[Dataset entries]

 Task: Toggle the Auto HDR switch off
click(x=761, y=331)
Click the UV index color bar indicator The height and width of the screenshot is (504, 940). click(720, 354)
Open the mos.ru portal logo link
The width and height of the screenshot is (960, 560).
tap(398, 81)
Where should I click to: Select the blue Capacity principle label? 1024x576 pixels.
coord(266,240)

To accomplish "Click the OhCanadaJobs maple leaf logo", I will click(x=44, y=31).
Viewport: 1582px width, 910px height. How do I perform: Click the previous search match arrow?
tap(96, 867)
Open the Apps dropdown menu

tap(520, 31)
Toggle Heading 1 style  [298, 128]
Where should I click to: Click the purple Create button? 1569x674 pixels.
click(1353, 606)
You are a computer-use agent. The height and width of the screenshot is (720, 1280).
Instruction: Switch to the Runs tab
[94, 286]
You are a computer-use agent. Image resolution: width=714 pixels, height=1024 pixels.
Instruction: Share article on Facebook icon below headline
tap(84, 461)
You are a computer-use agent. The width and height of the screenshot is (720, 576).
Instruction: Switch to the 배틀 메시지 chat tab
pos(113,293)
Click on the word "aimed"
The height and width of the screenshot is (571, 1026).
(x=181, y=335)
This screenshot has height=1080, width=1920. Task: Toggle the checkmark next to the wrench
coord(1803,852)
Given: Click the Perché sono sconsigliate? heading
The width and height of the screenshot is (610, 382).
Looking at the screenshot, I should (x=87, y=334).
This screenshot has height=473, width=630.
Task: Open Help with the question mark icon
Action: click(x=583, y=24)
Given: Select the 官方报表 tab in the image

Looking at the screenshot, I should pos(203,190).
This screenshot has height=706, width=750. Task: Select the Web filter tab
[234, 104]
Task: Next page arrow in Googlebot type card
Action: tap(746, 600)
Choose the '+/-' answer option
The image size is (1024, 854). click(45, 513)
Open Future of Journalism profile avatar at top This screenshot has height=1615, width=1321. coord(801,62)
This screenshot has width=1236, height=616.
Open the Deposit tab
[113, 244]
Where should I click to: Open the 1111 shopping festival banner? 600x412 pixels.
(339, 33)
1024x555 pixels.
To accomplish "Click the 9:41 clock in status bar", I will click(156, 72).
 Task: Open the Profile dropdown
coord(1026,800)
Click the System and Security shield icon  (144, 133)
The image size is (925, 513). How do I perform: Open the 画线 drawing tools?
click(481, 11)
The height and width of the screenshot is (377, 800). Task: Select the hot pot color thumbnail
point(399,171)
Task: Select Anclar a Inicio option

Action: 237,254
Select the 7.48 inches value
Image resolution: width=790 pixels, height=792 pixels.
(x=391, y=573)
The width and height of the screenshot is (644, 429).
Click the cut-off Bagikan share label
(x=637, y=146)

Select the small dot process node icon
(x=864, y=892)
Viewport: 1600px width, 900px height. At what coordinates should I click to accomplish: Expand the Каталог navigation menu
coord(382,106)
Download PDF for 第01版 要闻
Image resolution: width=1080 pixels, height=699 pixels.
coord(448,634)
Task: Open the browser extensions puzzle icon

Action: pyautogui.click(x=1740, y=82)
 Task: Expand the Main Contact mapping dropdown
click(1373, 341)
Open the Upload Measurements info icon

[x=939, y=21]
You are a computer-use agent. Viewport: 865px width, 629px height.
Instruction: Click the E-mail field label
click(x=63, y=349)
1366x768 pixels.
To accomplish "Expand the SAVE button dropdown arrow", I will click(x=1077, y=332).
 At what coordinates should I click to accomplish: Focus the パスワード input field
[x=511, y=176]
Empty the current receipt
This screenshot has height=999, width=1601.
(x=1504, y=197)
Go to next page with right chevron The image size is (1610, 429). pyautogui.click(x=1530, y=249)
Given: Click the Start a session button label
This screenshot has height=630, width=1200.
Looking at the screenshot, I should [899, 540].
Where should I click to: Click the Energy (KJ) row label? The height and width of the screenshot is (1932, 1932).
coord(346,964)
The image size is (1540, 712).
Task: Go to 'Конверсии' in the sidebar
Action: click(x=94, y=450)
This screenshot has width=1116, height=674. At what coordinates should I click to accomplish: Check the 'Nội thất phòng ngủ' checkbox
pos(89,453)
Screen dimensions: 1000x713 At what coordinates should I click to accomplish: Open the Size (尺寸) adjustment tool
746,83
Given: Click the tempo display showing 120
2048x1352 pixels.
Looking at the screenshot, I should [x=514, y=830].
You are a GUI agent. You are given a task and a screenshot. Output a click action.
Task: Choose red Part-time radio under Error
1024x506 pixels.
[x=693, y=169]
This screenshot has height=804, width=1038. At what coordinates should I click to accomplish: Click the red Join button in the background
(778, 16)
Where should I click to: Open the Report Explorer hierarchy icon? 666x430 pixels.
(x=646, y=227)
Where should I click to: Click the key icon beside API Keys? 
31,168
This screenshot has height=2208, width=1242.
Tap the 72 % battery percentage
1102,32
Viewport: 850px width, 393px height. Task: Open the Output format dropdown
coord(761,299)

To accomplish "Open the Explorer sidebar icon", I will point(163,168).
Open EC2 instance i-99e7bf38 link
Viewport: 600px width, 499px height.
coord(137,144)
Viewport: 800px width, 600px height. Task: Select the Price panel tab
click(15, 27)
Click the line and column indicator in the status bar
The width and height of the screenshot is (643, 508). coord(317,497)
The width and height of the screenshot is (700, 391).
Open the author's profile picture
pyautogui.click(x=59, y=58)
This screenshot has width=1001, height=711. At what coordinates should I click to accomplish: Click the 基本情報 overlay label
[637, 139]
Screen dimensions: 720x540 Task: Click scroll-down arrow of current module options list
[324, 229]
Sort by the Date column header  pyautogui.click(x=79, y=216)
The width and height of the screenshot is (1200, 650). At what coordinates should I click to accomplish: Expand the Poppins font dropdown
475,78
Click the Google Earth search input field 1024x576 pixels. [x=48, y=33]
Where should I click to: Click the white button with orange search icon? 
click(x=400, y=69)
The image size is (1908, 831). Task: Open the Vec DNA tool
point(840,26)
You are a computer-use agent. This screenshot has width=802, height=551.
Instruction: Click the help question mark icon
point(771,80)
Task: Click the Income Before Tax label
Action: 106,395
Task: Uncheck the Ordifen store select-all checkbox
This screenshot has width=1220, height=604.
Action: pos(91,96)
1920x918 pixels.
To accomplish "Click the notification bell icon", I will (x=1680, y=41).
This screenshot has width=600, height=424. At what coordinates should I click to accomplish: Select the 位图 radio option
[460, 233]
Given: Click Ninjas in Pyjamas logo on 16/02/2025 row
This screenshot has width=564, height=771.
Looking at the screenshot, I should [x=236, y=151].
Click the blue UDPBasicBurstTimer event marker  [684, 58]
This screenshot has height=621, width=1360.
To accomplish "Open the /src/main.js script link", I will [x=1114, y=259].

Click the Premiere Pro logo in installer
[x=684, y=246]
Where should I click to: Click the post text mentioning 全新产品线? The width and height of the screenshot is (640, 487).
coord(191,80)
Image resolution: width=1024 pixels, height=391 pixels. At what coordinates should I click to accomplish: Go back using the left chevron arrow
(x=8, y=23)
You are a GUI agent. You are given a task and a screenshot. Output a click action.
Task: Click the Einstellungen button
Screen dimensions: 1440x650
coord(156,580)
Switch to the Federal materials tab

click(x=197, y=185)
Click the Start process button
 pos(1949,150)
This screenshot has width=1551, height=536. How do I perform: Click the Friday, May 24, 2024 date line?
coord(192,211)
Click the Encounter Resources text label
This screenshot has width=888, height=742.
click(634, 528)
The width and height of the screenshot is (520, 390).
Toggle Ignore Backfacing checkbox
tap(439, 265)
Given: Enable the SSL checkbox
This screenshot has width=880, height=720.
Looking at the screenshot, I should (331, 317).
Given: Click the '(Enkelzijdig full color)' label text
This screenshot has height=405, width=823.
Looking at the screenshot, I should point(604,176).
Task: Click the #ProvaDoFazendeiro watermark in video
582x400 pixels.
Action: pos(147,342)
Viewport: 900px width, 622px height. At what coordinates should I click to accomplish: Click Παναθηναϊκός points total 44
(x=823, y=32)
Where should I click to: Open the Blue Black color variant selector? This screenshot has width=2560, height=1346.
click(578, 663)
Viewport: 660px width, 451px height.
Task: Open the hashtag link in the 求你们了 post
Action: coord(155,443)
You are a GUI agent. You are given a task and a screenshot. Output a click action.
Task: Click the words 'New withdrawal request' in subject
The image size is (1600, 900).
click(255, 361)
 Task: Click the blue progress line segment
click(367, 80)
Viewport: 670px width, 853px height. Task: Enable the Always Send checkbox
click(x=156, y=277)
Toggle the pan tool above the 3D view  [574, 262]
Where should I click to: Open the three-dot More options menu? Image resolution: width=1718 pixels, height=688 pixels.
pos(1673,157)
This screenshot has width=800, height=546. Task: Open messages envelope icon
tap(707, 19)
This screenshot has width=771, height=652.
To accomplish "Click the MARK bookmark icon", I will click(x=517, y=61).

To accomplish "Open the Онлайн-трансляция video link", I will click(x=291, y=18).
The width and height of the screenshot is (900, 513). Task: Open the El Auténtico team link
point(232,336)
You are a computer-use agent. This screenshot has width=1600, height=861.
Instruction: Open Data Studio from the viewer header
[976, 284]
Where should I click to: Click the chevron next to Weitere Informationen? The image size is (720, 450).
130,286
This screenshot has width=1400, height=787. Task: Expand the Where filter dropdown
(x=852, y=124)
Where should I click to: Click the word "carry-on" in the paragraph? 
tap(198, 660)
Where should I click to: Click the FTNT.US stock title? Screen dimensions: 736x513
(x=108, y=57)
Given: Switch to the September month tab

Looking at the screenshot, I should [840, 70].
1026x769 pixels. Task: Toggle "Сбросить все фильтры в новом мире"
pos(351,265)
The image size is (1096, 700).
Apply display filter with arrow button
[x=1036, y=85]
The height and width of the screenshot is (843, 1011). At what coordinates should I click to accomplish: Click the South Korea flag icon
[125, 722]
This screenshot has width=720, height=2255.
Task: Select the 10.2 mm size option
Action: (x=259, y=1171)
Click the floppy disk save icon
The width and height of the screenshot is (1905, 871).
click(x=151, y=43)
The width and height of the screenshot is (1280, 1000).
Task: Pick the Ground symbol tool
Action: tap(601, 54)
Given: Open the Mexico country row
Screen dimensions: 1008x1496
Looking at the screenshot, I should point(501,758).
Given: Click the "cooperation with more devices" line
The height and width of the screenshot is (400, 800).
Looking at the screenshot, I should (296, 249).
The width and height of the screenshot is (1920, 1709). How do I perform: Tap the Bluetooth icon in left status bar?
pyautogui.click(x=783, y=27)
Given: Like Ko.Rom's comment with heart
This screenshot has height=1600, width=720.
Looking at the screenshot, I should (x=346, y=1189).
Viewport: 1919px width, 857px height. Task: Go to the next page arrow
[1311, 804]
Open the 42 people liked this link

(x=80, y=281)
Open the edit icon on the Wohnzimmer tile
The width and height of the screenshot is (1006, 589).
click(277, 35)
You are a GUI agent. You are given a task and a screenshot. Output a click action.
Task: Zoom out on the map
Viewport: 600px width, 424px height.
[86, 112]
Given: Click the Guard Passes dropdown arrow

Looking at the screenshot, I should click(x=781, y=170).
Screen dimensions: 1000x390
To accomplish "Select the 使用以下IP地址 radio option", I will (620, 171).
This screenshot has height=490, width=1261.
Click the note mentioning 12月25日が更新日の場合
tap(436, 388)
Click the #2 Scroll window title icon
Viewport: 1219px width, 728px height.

PROBLEM TO WORK ON
Copy each line of the records above that carries the word "video".

EXPECTED ANSWER
Task: Click the #ProvaDoFazendeiro watermark in video
To accomplish "Open the Онлайн-трансляция video link", I will click(x=291, y=18).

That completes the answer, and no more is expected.